Quando o mundo começou a viver uma crise financeira, tiveram nova surpresa desagradável. Imaginaram que se repetiria a mesma situação de fragilidade vivida por Fernando Henrique quando ele enfrentou a sua crise. Esqueceram que, até como consequência de ações que fizeram, o país estava mais forte e a correlação de forças no mundo diferente. Não tinham notado que, conquistada a estabilidade, Lula adicionara um componente novo na fórmula, agregando ao fortalecimento dos programas sociais uma política de crédito que incrementara o mercado, aquecera a economia, que tinha alternativas internas para enfrentar a crise externa.
Pelo menos, imaginavam, Lula ficaria igual a Fernando Henrique: dois mandatos. Se não foram capazes de enfrentar – ou não quiseram – Lula e o PT mais duramente no episódio do mensalão, sabiam que todos os nomes escolhidos para suceder o presidente haviam sucumbido. Por isso, durante um bom tempo, a luta política concentrou-se em torno da hipótese de haver ou não um terceiro mandato para Lula. Não acreditavam que ele poderia sacar da manga um novo nome, sem experiência, construí-lo do nada e torná-lo presidente, como Lula fez com Dilma. José Serra levou meses achando que bastava não se mexer que conservaria sua liderança e ganharia a eleição. Quando percebeu que, assim, só facilitava os movimentos de Lula para tornar Dilma conhecida, já era tarde demais.
Concluída agora a eleição, com a vitória de Dilma, a oposição atingiu seu grau de perplexidade máxima. Nestes primeiros dias depois do segundo turno, PSDB, DEM e PPS simplesmente não sabem ainda o que fazer.
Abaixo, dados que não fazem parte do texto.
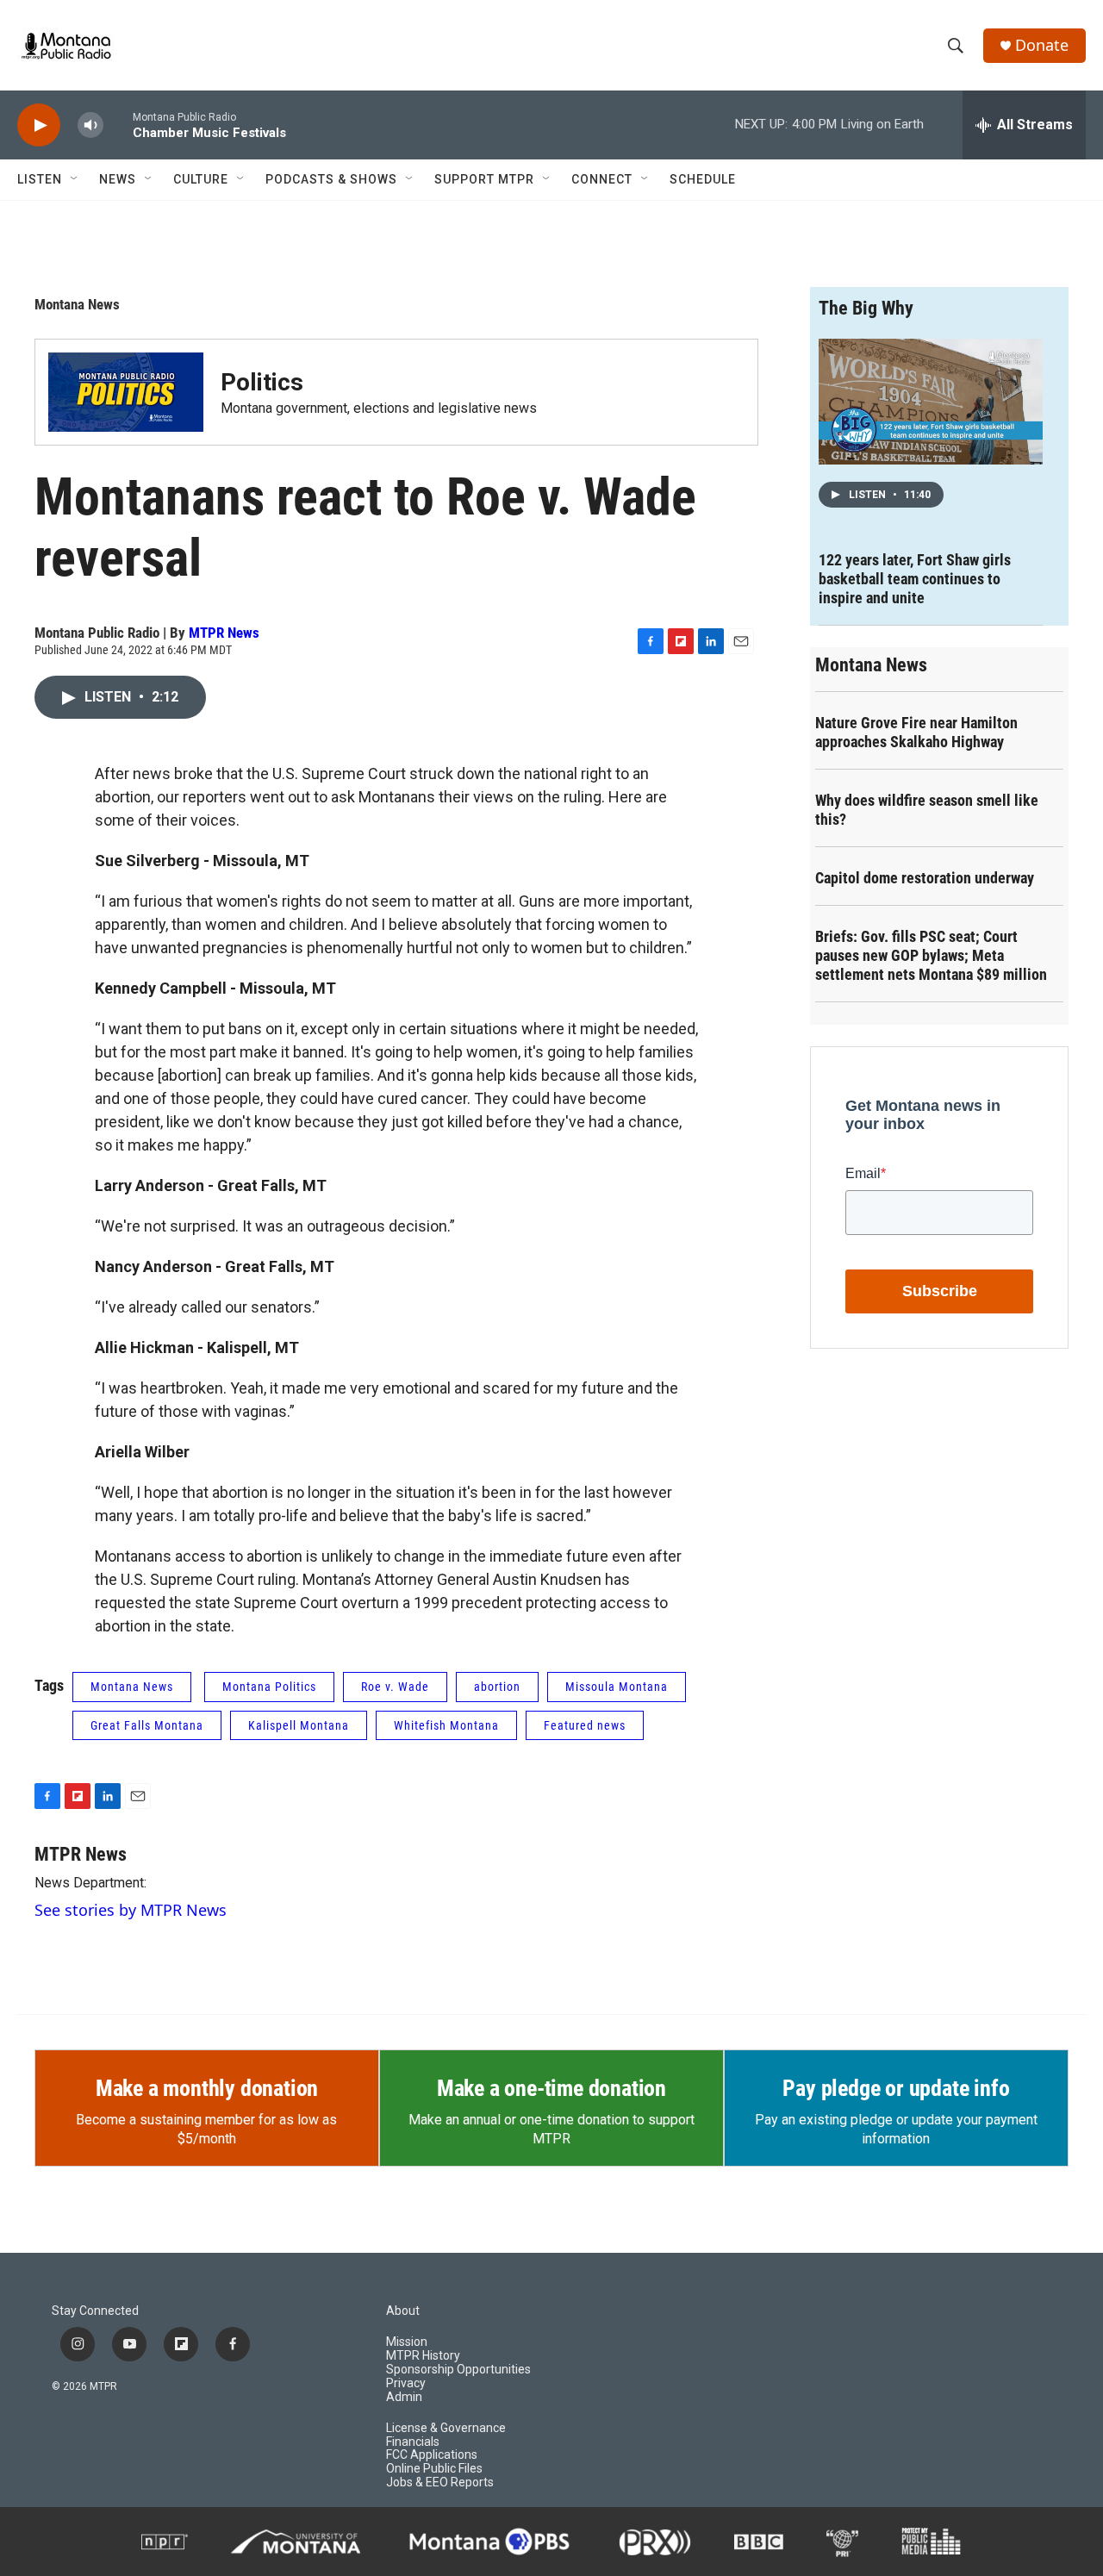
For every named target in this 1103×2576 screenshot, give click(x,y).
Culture (200, 179)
Não sabem como sobreviverão a pelo menos mais quatro anos – mas, muito provavelmente, oito (e, quem sabe, outros oito, se Lula voltar em 2014)– fora do poder. Não sabem como construirão seu discurso para se contrapor a Dilma. Não sabem como se recomporão. Simplesmente ainda tentam entender.
Um dos nomes mais ligados a Serra no PSDB, o deputado Jutahy Júnior (BA) é um dos que agora fazem essa reflexão. Na semana passada, conversamos por cerca de meia hora. A primeira impressão já maturada na cabeça dele, e de certa forma ruminada nas reuniões de avaliação que os tucanos fizeram após a derrota, é que de fato eles subestimaram o poder das mudanças sociais e econômicas que aconteceram no país especialmente no segundo mandato de Lula. “O que nos derrotou foi o grau de satisfação das pessoas com a situação em que vivem”, admite Jutahy. “Agora, isso gerou um raciocínio de voto absolutamente pragmático”, completa. “Se algo na vida do cidadão começar a dar errado, esse voto migra na hora”, conclui. Ou seja: o PSDB continua esperando por algum fracasso no horizonte.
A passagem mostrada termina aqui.